La afirmación se corresponde, desde luego, con la realidad histórica. Como ha señalado J. Atkinson, Lutero formuló las preguntas correctas -¿cómo puedo salvarme siendo Dios justo y yo injusto?– y recibió las respuestas correctas. La respuesta la encontró en la Biblia leyendo el inicio de la carta a los Romanos donde el apóstol Pablo afirma que “en el Evangelio, la justicia de Dios se revela por fe y para fe, como está escrito: mas el justo vivirá por la fe” (Romanos 1:17).
Lutero captó que la justicia de Dios tenía una doble dimensión. Por un lado, se trataba de una cara que exigía que los hombres fueran justos y que anunciaba un juicio, pero, por otro, poseía también un rostro salvifico que actuaba en los seres humanos mediante la fe en Cristo.
El descubrimiento de esa doctrina provocó en Lutero un cambio esencial, una conversión, que recuerda por su conexión con la carta a los Romanos a la experimentada por Agustín de Hipona antes o por John Wesley después. Este episodio, denominado convencionalmente como “Experiencia de la torre”, ya que se supone que tuvo lugar encontrándose en el citado lugar vino preparado por la búsqueda y el estudio de años, pero, muy posiblemente, fue como un resplandor repentino, como una iluminación inmediata, como un fogonazo que arrojó luz sobre toda su vida.

Datos para analizar:
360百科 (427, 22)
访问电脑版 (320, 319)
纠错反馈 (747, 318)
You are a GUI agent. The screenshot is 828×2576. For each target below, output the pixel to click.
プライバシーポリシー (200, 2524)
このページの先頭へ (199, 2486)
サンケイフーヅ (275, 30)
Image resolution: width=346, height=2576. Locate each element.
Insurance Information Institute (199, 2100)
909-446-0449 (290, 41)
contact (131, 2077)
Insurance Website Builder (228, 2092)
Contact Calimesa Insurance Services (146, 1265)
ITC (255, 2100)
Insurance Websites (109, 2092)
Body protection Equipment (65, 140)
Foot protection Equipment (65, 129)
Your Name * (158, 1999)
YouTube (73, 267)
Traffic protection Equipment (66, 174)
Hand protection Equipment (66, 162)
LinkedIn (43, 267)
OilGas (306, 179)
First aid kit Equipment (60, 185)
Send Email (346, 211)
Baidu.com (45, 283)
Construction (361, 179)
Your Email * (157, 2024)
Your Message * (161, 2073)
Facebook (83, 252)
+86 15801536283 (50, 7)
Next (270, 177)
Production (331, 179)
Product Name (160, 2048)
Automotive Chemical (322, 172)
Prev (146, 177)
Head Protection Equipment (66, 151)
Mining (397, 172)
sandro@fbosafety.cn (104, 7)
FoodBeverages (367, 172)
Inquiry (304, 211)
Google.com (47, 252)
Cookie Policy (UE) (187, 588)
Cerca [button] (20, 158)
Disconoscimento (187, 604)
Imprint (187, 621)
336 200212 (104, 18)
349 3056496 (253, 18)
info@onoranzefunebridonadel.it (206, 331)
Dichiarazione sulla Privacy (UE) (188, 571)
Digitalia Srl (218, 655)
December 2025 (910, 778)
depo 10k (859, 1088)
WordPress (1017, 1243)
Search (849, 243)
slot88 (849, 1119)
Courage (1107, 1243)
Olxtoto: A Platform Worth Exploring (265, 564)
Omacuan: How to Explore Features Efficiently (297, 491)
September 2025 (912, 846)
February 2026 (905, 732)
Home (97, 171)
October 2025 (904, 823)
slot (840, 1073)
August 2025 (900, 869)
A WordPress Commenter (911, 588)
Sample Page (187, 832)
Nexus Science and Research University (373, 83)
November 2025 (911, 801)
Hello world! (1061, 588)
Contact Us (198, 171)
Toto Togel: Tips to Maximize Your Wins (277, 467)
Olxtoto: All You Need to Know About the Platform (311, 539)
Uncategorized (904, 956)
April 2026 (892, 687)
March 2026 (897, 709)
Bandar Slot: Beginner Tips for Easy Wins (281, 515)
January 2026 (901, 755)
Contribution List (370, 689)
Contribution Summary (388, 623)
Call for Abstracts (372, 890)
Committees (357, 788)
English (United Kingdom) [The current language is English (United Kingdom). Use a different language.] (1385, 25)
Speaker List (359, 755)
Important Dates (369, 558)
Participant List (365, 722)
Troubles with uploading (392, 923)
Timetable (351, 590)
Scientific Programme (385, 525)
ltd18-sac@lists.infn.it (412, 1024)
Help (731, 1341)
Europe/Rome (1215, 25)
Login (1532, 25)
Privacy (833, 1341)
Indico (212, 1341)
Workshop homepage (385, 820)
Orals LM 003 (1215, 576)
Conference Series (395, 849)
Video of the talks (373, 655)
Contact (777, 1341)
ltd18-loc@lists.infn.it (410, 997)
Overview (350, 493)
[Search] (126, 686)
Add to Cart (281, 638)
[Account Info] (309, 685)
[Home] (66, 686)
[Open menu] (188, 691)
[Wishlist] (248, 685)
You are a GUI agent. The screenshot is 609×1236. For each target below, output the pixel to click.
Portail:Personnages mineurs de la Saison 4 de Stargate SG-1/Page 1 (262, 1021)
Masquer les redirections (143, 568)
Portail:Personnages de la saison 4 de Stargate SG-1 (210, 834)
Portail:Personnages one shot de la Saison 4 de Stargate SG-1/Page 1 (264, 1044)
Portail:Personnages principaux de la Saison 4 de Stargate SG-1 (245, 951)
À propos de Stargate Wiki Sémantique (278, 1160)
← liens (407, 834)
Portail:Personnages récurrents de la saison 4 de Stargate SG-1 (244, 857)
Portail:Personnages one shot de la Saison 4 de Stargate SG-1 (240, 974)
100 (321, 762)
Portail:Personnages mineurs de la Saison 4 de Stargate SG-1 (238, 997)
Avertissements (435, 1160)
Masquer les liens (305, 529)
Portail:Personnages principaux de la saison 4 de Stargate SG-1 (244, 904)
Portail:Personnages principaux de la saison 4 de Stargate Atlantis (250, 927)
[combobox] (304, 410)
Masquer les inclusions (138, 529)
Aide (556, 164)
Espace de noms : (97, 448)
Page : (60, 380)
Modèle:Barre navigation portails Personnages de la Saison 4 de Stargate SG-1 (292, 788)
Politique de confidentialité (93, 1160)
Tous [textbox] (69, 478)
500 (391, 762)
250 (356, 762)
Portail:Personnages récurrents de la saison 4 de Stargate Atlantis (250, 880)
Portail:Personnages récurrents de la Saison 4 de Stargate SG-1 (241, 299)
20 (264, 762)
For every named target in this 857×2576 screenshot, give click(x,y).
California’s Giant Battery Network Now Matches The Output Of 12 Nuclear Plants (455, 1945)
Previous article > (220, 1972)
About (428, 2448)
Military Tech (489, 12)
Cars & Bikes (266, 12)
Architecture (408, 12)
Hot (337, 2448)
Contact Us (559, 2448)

Tareas:
[1] En la última oración del texto sobre Lutero, enumera las imágenes introducidas por «como un» o «como una» con que se describe el episodio.
[2] Escribe lo que sigue al texto sobre Lutero, a partir de su última oración.

Resultados:
[1]
- un resplandor repentino
- una iluminación inmediata
- un fogonazo que arrojó luz sobre toda su vida

[2]
Según la descripción del propio Lutero, semejante experiencia lo liberó de la ansiedad, del temor y del pecado y lo llenó de paz y de sosiego, unas circunstancias comunes en las experiencias de conversión. Ignoramos con certeza cuando tuvo lugar la “experiencia de la torre” y los expertos se dividen a la hora de señalar la fecha entre 1508-9, 1511, 1512, 1513, 1514, 1515 e incluso 1518-9. 1512 resulta la fecha más tardía aceptable porque en 1513 – cuando enseñaba los Salmos con una perspectiva cristológica - ya estaban presentes en su obra todos los elementos de esa visión sobre la salvación.
Desde luego, el gran paso dado por Lutero ser percibe con extraordinaria nitidez en la época -1515– en que enseñaba la epístola de Pablo a los romanos. Esta epístola es, en buena medida, un desarrollo de la dirigida a los Gálatas y, sin ningún género de dudas, el escrito más importante que saldría nunca de la pluma de Pablo. A diferencia de la mayoría de los textos paulinos, esta carta no pretendía responder a situaciones circunstanciales que se habían planteado en iglesias fundadas por él. Tampoco pretendía atender necesidades de carácter pastoral. Por el contrario, se dirigía a unos hermanos en la fe que sólo le conocían de oídas y a los que deseaba ofrecer un resumen sistemático de su predicación. Como era común en el género epistolar de su época, Pablo comenzaba este escrito presentándose y haciendo referencia al afecto que sentía hacia los destinatarios de la carta (Romanos 1, 1-7) , para, acto seguido, indicar que su deseo era viajar hasta esa ciudad y poder compartir con los fieles algún don espiritual (Romanos 1:10-11).
Ahora había llegado el momento “anunciar el evangelio también a vosotros que estáis en Roma”, un evangelio del que no se avergonzaba (Romanos 1:15-16).
¿En qué consistía ese Evangelio, esa buena noticia? Pablo lo expresa con obvia elocuencia: “el evangelio... es poder de Dios para salvación para todo aquel que cree; para el judío, en primer lugar, pero también para el griego.
Porque en él la justicia de Dios se manifiesta de fe en fe; como está escrito: pero el justo vivirá por la fe. (Romanos 1:16b-17).
El resumen de su predicación que realizaba Pablo al inicio de la carta no podía ser más claro.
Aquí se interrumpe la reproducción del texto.